Мои аналитические способности в области литературы, как мне кажется, и как кажется многим из моих знакомых поэтов и филологов, оставляют желать лучшего. Провальная попытка много лет назад сформулировать особенности нового явления в литературе, да и во всей культуре последних двух десятилетий, зарекомендовала меня как человека, мягко говоря, не слишком образованного и косноязычного. Как теперь оказалось, я просто пытался сформулировать особенности такого явления как метамодернизм, которое, увы, было описано позже моего выступления.
Господа, спокойно! Я не собираюсь вновь углубляться в филологию! Тем более, что ни модернизм, ни посмодернизм, ни метамомеднизм – явления и термины, описание которых – это, скорее, удел не филологов, а философов и культурологов. Однако, чтобы сейчас понять смысл существования последних стихов Олега Асиновского, совершенно необходимо упомянуть метамодернизм – явление, в рамках которого работает сейчас большое количество русскоязычных поэтов. Так что все-таки придется что-то сказать о метамодернизме.
Сам термин стал известен благодаря двум голландским философа Тимотеусу Вермюлену и Робину ван ден Аккеру в 2010 году (см. эссе Notes on Metamodernism, а также есть сайт, посвещенный этому явлению – www.metamodernism.com). Еще один теоретик метамодернизма – британский художник Люк Тёрнер (см. его работу Metamodernism: A Brief Introduction). Кстати, есть публикации о метамодернизме и на русском языке – например, в израильском журнале «Двоеточие»
(Некод Зингер, 19.06.2014).
Обобщая сказанное этими людьми, метамодернизм можно описать, как созидательный синтез постмодернистского инструментария (деконструкция, ирония, игра, стилизация, остранение, релятивизм, отказ от действительного голоса автора в произведении и д.р.) и просвещенную наивность, уверенность автора в важности его сообщения, обращение к общим для людей ценностям, прагматический идеализм, декларируемый как некий эстетический фанатизм или очень эмоциональное отношение к предмету, а также искренность авторского высказывания, создание упорядоченной модели реальности в внутри произведения и сознательное создание автором «надтекстового» пространства, некой общей атмосферы, более широкого замысла, как бы выходящего за рамки произведения, который и делает образы, события, слова и символы особенно значимыми для настоящего момента.

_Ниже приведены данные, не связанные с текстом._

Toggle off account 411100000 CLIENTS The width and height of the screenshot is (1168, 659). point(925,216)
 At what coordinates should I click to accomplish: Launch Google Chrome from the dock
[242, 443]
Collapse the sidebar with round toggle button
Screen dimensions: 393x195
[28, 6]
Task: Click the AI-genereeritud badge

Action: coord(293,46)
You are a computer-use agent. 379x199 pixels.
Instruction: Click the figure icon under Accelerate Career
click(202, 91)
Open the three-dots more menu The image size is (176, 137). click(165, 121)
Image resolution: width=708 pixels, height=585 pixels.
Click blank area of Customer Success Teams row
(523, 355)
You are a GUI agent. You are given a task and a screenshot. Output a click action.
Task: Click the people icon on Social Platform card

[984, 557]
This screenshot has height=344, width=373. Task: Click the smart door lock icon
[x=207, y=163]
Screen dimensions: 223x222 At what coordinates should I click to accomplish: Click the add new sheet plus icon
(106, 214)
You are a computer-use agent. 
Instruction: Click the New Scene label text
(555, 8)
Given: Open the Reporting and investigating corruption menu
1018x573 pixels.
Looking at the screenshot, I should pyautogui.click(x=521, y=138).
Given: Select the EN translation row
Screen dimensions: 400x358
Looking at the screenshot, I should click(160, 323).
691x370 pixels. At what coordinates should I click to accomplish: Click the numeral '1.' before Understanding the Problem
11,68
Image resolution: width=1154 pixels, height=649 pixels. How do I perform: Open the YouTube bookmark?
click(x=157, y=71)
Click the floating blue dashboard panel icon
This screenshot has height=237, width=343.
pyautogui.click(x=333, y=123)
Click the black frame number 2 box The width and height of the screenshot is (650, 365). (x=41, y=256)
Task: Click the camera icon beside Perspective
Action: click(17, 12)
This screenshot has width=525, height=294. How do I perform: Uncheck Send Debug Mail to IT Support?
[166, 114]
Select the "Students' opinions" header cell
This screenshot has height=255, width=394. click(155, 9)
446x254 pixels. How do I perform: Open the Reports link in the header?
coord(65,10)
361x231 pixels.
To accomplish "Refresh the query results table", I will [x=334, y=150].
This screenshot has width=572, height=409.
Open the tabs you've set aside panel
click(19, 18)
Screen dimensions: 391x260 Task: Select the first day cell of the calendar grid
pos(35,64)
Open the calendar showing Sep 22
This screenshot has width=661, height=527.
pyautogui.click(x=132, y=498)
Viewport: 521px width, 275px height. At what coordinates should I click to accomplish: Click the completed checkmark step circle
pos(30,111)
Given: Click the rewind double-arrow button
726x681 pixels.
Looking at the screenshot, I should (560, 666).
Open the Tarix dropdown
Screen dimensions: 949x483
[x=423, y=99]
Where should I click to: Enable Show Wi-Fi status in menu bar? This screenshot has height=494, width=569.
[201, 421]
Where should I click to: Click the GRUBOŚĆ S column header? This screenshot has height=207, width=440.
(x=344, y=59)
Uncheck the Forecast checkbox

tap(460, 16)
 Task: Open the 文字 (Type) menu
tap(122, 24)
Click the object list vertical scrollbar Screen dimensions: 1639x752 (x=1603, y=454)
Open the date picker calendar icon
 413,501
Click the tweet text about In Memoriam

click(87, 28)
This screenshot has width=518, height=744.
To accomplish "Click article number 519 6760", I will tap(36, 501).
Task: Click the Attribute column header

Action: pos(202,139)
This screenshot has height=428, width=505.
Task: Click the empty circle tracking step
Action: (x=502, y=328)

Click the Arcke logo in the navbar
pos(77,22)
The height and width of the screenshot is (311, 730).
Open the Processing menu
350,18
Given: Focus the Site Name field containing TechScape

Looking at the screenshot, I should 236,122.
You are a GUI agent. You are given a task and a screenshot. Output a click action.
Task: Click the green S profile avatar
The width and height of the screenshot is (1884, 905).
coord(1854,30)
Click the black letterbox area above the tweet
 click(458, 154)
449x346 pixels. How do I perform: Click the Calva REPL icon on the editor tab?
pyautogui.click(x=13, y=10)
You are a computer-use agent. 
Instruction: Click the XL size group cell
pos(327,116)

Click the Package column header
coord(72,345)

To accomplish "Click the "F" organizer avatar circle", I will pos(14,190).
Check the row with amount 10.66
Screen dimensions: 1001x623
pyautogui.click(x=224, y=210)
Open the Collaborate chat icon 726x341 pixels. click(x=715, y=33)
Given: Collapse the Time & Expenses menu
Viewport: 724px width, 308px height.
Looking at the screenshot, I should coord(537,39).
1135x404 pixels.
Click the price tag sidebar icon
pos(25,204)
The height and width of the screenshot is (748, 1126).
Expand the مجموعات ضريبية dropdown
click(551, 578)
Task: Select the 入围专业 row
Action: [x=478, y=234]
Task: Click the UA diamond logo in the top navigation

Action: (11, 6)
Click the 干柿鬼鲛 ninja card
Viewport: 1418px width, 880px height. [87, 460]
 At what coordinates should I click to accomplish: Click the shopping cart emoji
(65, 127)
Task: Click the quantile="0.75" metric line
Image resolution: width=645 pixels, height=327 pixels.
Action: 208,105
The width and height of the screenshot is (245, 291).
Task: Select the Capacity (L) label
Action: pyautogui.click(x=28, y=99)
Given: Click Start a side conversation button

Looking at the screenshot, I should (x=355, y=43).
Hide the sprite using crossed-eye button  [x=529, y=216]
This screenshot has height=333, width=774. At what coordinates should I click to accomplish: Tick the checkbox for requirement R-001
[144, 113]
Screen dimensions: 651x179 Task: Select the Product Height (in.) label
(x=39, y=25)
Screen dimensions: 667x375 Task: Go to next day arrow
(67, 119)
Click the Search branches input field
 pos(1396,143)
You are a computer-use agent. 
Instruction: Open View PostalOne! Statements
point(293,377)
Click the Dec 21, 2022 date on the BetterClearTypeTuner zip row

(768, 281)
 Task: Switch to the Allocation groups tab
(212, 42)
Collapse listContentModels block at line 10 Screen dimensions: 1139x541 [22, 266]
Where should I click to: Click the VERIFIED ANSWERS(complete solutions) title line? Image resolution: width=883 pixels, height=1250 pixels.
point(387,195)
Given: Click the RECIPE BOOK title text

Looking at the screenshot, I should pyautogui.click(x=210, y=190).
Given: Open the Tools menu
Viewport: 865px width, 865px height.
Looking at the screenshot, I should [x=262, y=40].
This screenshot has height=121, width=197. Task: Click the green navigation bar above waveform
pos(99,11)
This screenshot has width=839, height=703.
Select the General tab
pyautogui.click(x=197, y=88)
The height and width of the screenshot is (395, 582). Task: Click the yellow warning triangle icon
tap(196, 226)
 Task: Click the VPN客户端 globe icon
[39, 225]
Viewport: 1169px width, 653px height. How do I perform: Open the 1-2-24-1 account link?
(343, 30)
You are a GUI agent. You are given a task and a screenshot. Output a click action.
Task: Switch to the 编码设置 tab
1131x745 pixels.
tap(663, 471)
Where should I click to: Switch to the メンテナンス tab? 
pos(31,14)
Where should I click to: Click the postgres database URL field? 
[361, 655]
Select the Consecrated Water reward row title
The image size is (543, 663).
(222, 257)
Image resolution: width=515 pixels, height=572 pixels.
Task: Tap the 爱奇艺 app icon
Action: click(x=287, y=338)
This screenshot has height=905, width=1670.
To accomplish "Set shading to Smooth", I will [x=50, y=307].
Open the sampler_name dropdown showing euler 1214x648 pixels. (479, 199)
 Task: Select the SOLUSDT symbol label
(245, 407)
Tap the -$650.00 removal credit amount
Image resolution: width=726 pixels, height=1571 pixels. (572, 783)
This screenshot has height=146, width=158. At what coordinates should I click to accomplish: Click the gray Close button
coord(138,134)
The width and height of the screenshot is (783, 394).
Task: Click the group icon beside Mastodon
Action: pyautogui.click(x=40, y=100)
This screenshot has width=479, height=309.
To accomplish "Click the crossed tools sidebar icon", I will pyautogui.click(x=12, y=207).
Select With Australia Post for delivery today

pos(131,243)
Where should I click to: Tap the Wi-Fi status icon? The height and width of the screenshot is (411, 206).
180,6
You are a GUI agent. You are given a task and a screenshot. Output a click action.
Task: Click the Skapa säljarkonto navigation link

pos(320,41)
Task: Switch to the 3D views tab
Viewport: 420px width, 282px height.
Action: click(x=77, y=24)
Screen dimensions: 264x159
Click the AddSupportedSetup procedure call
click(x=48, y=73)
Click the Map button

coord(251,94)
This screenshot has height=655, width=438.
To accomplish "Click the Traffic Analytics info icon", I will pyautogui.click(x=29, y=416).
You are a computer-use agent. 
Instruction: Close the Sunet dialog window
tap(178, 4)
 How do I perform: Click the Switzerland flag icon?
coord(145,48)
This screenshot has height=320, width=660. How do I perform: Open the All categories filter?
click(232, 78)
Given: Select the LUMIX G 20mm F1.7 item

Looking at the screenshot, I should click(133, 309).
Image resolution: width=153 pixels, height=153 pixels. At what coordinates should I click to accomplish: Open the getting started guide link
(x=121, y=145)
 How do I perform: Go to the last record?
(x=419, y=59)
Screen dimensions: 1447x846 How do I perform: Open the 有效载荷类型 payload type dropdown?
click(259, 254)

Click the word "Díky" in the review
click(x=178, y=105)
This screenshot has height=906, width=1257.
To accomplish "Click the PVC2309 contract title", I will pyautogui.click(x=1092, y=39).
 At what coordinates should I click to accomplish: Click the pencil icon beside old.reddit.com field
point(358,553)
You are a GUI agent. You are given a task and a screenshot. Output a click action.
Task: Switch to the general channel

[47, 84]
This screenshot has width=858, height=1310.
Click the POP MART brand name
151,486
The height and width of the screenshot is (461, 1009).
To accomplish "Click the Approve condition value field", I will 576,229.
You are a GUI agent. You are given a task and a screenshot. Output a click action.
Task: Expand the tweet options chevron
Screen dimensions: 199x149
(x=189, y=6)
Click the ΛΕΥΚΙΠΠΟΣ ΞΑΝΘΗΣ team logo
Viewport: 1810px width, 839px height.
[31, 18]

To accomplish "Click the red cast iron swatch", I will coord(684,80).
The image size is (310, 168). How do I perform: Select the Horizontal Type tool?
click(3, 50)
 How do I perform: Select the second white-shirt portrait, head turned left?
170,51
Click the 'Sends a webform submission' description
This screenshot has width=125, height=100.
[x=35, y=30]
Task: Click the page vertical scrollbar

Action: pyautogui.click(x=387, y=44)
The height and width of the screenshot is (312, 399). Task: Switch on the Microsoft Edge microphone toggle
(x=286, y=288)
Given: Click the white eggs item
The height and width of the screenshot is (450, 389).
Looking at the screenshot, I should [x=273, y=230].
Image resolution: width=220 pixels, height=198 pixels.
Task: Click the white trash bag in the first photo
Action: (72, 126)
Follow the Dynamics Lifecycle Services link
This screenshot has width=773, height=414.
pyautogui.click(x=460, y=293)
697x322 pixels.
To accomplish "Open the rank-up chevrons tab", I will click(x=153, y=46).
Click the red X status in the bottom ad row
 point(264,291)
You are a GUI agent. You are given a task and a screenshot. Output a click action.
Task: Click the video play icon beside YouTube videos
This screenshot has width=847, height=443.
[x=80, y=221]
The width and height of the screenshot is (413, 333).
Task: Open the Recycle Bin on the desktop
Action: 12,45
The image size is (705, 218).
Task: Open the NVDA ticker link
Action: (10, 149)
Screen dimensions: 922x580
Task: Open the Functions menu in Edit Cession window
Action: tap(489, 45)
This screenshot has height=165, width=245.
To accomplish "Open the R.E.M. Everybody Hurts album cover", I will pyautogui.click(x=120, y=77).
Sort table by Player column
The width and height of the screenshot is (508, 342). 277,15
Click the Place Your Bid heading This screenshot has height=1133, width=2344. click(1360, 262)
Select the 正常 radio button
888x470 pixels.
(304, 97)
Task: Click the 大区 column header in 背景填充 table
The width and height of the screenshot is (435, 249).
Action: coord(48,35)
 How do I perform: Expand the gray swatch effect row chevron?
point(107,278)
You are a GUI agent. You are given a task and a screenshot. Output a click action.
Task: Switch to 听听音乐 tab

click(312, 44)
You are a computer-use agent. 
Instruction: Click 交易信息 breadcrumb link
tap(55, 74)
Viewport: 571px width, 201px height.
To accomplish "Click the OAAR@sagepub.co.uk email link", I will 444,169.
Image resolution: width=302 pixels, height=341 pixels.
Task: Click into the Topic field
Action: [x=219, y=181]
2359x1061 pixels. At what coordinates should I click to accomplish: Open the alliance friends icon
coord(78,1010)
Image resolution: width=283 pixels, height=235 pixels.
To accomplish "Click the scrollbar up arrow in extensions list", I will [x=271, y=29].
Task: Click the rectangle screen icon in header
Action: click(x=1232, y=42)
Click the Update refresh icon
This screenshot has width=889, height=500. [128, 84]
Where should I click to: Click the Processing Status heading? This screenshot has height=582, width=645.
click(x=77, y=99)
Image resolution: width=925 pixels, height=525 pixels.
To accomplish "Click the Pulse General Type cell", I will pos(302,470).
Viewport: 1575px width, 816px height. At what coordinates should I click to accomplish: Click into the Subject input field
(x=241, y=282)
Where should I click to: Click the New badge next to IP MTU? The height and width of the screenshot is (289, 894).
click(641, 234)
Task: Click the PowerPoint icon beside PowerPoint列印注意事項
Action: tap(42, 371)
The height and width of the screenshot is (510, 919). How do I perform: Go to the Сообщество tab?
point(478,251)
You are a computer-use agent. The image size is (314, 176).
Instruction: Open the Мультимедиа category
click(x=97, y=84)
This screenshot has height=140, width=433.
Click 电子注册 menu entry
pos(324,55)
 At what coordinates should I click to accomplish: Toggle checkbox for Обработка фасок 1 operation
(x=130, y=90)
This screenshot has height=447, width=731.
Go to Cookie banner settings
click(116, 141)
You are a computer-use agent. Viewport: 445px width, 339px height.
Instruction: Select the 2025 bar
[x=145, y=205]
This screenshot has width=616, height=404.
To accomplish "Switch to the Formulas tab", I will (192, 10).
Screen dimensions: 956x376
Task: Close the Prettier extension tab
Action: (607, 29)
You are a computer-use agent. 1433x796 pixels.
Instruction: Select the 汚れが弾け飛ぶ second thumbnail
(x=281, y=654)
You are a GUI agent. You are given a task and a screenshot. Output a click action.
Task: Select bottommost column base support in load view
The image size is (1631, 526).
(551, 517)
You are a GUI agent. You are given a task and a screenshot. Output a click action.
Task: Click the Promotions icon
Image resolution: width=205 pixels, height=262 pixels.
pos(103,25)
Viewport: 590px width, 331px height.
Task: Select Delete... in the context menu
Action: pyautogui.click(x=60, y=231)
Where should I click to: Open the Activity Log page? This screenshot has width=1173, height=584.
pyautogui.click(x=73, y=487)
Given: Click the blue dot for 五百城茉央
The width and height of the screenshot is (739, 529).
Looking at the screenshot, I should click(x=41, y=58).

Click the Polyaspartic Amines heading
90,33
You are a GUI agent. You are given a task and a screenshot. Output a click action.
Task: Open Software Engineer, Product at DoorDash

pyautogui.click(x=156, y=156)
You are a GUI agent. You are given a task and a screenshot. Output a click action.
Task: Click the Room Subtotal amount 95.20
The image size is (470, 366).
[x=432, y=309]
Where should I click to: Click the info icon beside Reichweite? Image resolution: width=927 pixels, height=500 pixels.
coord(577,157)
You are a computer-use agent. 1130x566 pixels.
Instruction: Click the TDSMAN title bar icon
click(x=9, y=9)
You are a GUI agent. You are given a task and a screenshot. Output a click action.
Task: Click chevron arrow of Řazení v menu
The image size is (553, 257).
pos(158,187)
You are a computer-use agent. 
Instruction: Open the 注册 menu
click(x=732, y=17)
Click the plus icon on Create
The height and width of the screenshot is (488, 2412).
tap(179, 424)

Чтобы идея была еще более ясной, думаю, стоит просто упомянуть ряд известных авторов, причем не литераторов и не русскоязычных. Например, фильмы. Теоретики метомодернизма, прежде всего, указывают на кино, как на наименее консервативный вид искусства. Скажем, фильмы Жан-Пьера Жёне («Амели»), Мишеля Гондри («Наука сна», «Перемотка»), все последние фильмы Уэса Андерсона (в т. ч. «Поезд на дарджилинг», «Отель Гранд Будапешт», «Водная жизнь Стива Зису», «Королевство полной Луны») – это яркие примеры метамодернистского искусства.
Если говорить об известной литературе, то, например, в англоязычной прозе – это «Жизнь Пи» Яна Мартелла, в японской – романы Харуки Мураками.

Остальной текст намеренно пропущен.